WHAT THE TASK ASKS: In the entries below, count every line that has the string "block", and answer with that count alone.

[Extracted records]
%%
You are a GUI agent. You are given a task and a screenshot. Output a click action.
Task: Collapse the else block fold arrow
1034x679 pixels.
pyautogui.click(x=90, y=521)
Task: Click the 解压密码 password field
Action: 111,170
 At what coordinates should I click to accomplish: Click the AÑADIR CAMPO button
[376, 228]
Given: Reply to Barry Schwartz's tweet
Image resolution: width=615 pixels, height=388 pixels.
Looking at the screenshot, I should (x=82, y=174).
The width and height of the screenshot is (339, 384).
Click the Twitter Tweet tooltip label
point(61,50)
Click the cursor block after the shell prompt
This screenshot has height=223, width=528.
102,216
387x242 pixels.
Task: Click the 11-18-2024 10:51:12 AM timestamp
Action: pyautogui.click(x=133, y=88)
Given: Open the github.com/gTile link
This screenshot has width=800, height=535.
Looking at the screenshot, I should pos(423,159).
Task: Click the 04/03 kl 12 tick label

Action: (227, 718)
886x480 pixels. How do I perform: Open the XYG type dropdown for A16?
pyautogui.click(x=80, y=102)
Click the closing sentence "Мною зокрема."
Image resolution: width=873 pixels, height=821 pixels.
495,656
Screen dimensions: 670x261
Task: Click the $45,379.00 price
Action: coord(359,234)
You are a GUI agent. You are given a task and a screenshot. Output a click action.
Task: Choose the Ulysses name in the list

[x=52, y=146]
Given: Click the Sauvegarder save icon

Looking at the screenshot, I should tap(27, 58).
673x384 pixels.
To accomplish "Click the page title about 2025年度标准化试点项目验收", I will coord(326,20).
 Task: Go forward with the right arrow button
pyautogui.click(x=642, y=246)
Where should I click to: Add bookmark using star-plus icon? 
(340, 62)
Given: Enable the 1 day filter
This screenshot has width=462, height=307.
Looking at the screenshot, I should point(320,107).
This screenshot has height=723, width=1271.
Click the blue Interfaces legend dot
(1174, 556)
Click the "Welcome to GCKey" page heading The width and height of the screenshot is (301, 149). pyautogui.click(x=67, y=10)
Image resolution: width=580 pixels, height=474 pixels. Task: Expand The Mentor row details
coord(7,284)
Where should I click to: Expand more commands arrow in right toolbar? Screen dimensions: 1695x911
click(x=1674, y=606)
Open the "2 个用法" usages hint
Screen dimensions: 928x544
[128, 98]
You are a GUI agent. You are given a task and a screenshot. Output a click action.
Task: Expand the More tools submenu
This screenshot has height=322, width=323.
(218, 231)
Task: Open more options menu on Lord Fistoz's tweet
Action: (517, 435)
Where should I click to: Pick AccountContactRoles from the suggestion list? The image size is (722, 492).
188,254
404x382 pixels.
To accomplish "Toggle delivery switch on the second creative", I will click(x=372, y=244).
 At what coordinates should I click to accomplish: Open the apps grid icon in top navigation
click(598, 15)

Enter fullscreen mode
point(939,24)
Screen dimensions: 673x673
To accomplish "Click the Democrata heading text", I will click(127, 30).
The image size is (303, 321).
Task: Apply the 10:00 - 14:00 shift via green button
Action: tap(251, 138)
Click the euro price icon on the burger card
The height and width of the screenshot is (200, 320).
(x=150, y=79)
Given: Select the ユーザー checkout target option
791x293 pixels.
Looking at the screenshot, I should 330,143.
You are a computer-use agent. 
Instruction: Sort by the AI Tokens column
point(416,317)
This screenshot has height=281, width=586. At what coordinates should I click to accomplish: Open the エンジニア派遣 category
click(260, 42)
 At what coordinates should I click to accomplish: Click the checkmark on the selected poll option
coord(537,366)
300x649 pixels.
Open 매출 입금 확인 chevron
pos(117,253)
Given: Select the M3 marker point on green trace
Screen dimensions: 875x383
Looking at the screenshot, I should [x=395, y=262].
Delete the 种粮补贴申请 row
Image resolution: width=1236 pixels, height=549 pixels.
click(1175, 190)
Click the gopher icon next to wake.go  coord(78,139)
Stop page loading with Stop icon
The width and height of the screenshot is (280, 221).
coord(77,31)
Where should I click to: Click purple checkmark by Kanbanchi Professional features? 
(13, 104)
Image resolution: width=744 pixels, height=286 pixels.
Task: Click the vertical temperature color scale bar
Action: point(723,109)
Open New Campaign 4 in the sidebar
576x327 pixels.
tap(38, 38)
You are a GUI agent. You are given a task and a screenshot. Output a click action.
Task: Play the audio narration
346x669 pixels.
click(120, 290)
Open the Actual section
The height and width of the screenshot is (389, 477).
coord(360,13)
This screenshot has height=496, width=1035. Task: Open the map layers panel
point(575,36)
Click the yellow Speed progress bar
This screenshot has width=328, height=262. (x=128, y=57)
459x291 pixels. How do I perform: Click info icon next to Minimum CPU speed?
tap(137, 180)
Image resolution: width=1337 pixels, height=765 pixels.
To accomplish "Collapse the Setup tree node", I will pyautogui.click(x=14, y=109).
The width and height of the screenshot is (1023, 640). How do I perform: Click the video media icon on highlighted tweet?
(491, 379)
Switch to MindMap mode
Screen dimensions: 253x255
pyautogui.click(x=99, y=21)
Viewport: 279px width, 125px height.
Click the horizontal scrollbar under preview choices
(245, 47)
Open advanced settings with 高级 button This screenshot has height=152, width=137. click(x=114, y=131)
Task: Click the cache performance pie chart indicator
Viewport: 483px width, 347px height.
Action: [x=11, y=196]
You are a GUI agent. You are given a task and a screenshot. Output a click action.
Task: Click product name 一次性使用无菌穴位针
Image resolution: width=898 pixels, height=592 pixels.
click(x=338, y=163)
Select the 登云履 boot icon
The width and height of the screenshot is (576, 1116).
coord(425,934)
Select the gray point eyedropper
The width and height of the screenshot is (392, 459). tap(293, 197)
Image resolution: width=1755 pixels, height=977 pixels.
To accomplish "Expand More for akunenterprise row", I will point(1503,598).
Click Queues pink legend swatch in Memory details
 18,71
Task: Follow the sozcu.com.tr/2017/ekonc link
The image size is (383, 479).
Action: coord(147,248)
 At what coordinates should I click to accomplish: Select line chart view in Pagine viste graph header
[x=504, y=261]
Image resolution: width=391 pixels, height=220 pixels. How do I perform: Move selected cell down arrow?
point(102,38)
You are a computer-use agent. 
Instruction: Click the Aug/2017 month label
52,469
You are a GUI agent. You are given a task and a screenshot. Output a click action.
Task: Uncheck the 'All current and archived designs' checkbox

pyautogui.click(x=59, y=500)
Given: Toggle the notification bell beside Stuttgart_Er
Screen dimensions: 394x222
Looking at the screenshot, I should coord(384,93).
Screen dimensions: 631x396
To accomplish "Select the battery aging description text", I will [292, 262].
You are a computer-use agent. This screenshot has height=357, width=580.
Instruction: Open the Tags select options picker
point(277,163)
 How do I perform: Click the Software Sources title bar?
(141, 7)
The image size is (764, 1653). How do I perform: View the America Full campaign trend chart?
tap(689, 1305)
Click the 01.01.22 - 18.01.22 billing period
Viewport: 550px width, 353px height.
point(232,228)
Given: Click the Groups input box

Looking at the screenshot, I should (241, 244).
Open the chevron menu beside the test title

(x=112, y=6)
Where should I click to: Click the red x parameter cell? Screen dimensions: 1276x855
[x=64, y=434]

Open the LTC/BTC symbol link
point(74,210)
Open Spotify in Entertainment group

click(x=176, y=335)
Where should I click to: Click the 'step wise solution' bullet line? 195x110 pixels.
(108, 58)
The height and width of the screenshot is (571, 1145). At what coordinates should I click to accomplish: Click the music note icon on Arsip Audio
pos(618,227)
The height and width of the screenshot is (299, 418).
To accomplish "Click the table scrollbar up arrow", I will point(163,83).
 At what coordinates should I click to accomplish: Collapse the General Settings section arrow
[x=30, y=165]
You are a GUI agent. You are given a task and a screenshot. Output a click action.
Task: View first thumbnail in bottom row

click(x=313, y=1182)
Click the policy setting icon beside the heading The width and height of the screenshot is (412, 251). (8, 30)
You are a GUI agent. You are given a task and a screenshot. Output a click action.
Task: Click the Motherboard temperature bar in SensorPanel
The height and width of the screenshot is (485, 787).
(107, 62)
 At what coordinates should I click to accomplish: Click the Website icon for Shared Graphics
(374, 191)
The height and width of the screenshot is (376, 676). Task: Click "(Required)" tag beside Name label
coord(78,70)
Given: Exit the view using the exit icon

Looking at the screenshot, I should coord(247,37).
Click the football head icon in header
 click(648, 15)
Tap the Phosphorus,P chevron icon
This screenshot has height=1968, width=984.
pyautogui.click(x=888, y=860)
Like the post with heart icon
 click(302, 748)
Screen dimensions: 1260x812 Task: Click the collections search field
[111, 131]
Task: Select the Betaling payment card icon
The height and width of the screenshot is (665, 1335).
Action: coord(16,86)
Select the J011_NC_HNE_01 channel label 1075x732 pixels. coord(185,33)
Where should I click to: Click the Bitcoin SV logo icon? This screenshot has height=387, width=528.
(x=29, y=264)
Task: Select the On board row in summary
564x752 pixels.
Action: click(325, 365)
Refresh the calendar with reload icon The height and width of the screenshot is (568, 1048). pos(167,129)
%%
ANSWER SPACE: 2